“Today is an important day for Illinois families seeking justice,” Gov. Rauner said. “This bill provides families a longer timeframe to bring wrongful death actions against perpetrators of intentional violent crimes and gives families access to the necessary public information to find closure in a loved one’s death.”
Molly’s Law is comprised of two pieces of legislation, HB 6083 and HB 4715. HB 6083 extends the statute of limitations for wrongful death cases and allows a lawsuit to be brought within 5 years after the date of the death or within one year after the criminal case against the perpetrator concludes.

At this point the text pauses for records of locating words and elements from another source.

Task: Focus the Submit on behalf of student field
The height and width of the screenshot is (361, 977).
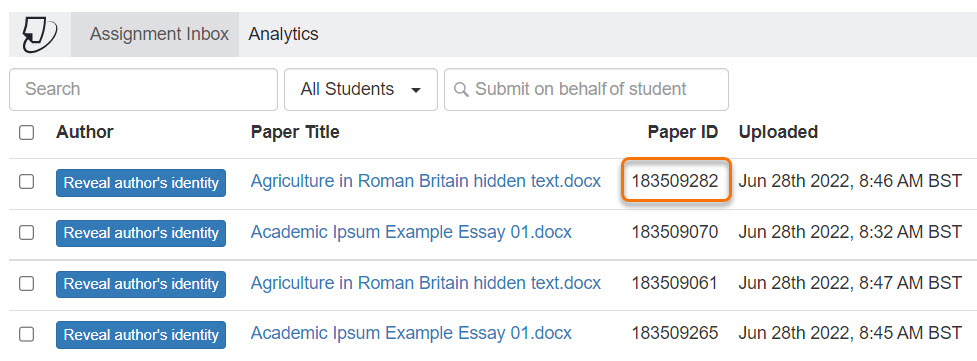Action: tap(586, 89)
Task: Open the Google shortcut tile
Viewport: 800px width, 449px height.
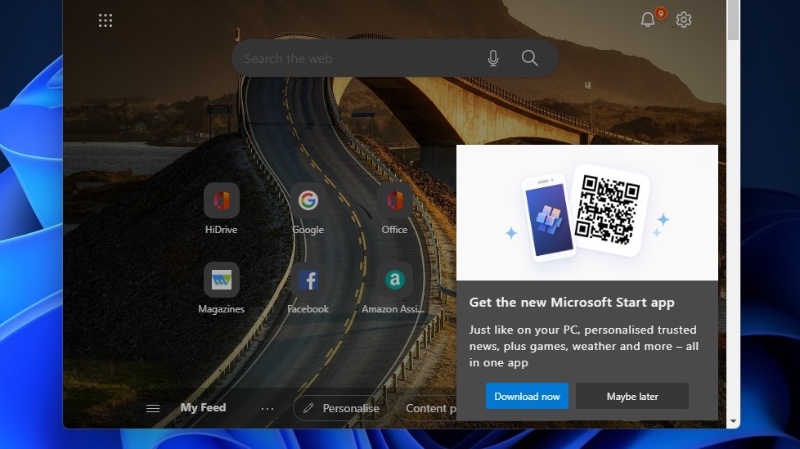Action: (x=308, y=201)
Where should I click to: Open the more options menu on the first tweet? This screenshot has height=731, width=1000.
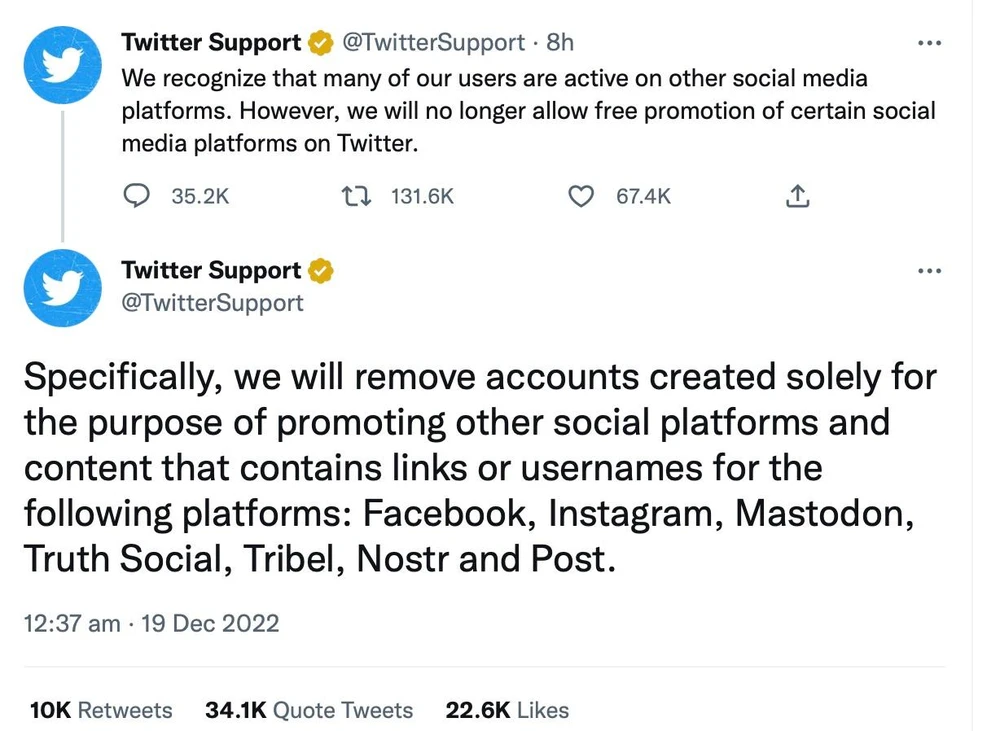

In addition, House Bill 4715 provides for additional fines – up to $1,000 per day -- in cases where a public body fails to comply with a court order resulting from a FOIA action. It also incentivizes public bodies to act in a timely manner in response to binding opinions from the Attorney General in FOIA cases.
“Today’s signing of Molly’s Law by the Governor is a victory for Molly Young’s family,” said Rep. Terri Bryant (R-Murphysboro), chief sponsor of both bills. “I want to thank the Governor for his attention to this very important issue and for traveling to southern Illinois to sign Molly’s Law today. I also want to thank Molly Young’s father, Mr. Larry Young, who traveled to Springfield to testify on behalf of Molly’s law to help ensure its passage.”
Senator Christine Radogno, the legislation’s sponsor in the Senate, echoed Rep. Bryant. “The Young family was tenacious in their pursuit of this legislation. They worked with Rep. Bryant to help other families avoid a battle with bureaucracy in the pursuit of justice for their loved ones and closure in these circumstances,” Radogno (R-Lemont) said.
In May 2015, a judge dismissed a wrongful death lawsuit filed by Larry Young ruling he failed to file the lawsuit within two years of Molly’s death.
HB 6083 and HB 4715 go into effect on January 1, 2017.